Baclofen, β-4-chlorophenyl gamma-aminobutyric acid, is a natural derivative of the neurotransmitter gamma-aminobutyric acid (GABA) [1, 2]. Specifically, it is considered as an active agonist for GABAB receptors [2]. Baclofen acts centrally, thus it has been used to treat skeletal muscle spasms, persistent hiccups, multiple sclerosis and other spinal cord lesion-induced spasticity [1, 3, 4, 5]. Baclofen is absorbed primarily by the gastrointestinal tract and more than 80% is excreted by the kidneys [6]. This explains why people with reduced kidney function are at higher risk of intoxication than those with normal kidney function. The half-life of Baclofen ranges between 4.5–6.8 h. This half-life increases in patients with impaired renal function [7]. Baclofen can cross the Blood-Brain barrier only very slowly for central nervous system penetration but if the half-life is extended this leads to more CNS penetration and its effect in term of CNS depression can be easily pronounced [3, 6].

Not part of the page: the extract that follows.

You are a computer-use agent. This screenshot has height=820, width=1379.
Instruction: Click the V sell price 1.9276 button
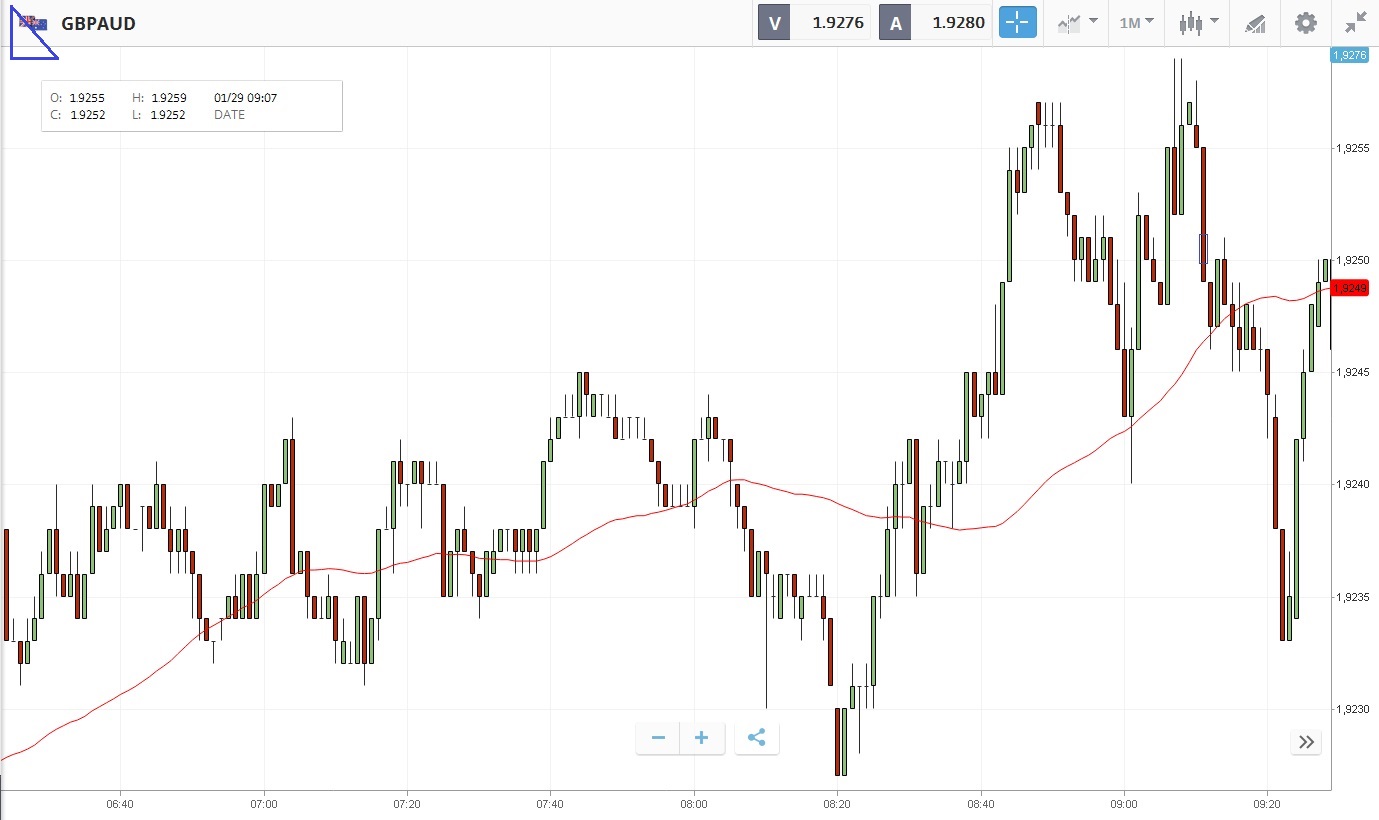814,23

This case report presents a patient with end-stage renal disease suffering from single-dose induced Baclofen toxicity. She presented with altered mental status and improved dramatically after high-efficiency intensive hemodialysis sessions.

Case presentation

A 47-year-old female patient presented to the dialysis unit with decreased level of consciousness and sleepiness of two days duration. Her past medical history is end stage renal disease and regular hemodialysis 3 times/week for 2.5 years, controlled hypertension. She is non-diabetic. Her past surgical history included arteriovenous fistula before 2.5 years, appendectomy and tonsillectomy long time ago.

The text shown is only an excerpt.